Kegan se puso a jugar a los dados con Galgus, apostando monedas de poco valor, y pronto todo el grupo participó en la partida. Travec observaba distraídamente, intrigado por el desenlace de la situación. El grupo era inestable en ausencia de un cabecilla, pues cada hombre protegía celosamente su reputación. Al cabo de unos minutos Izmael el Huno le dijo a Travec:

—¡Ven! ¿Por qué no juegas con nosotros? Los dacios son célebres por su insensata afición al juego.

—Lamentablemente es cierto —dijo Travec—. Pero no quise entrar en el juego sin invitación.

—Considérate invitado.

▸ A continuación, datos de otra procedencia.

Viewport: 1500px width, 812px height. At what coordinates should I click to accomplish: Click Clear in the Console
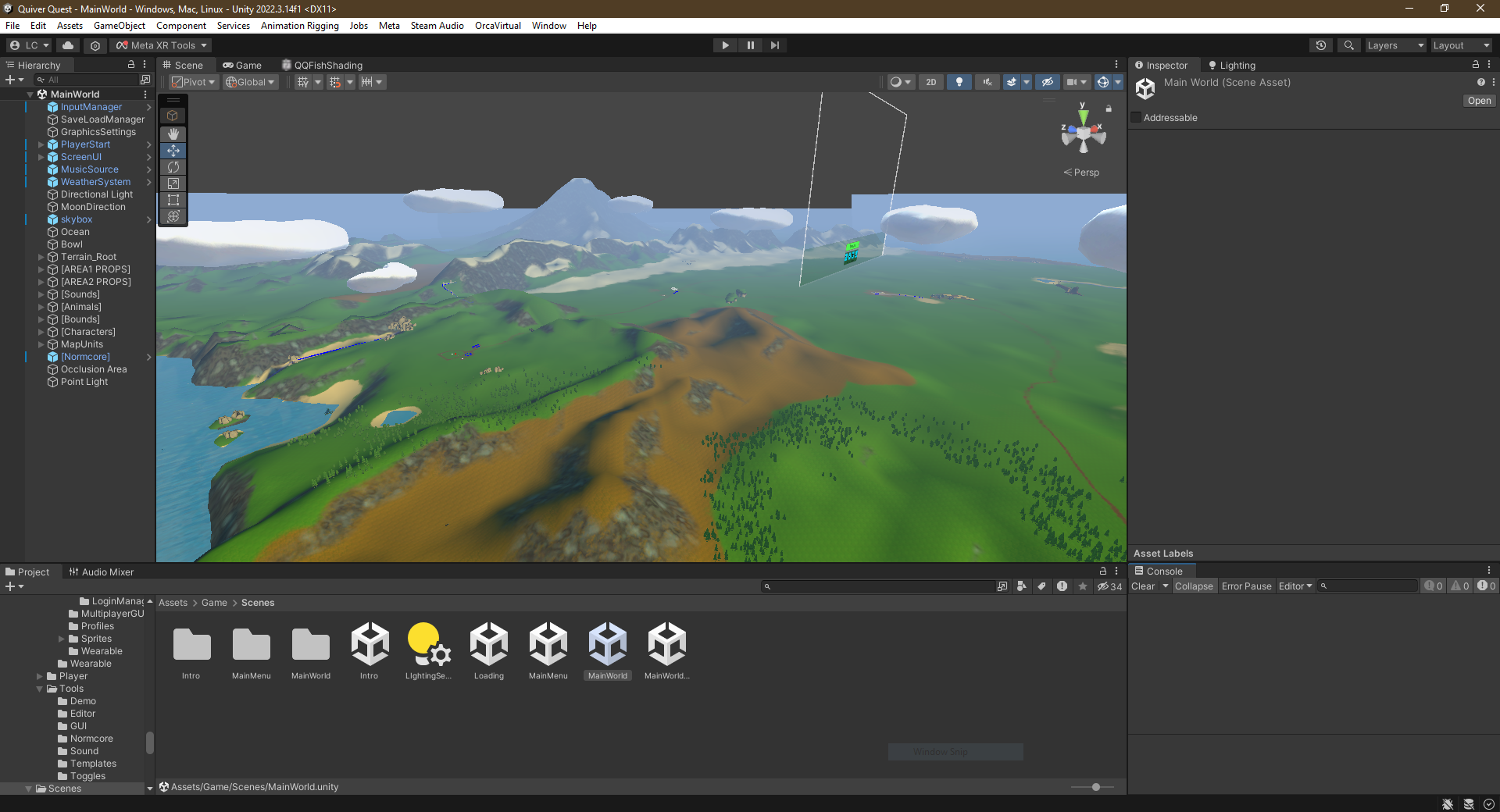pyautogui.click(x=1142, y=586)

Caballeros, éste es Travec el Dacio, el cual está aquí en una misión similar a la nuestra. Travec, aquí ves a Este el Dulce, que afirma ser el último romano auténtico. Su arma es un arco tan pequeño y frágil que parece un juguete, y sus flechas son pequeños dardos; sin embargo, puede dispararlas con gran rapidez y arrancar un ojo a cincuenta metros sin levantarse de la silla. Al lado está Galgus, un daut hábil con los cuchillos. Allí está Kegan de Godeha, amante de las armas raras, entre otras un látigo de acero. Yo soy apenas una paloma extraviada; sobrevivo a las ferocidades de esta vida sólo gracias a la piedad y tolerancia de mis camaradas.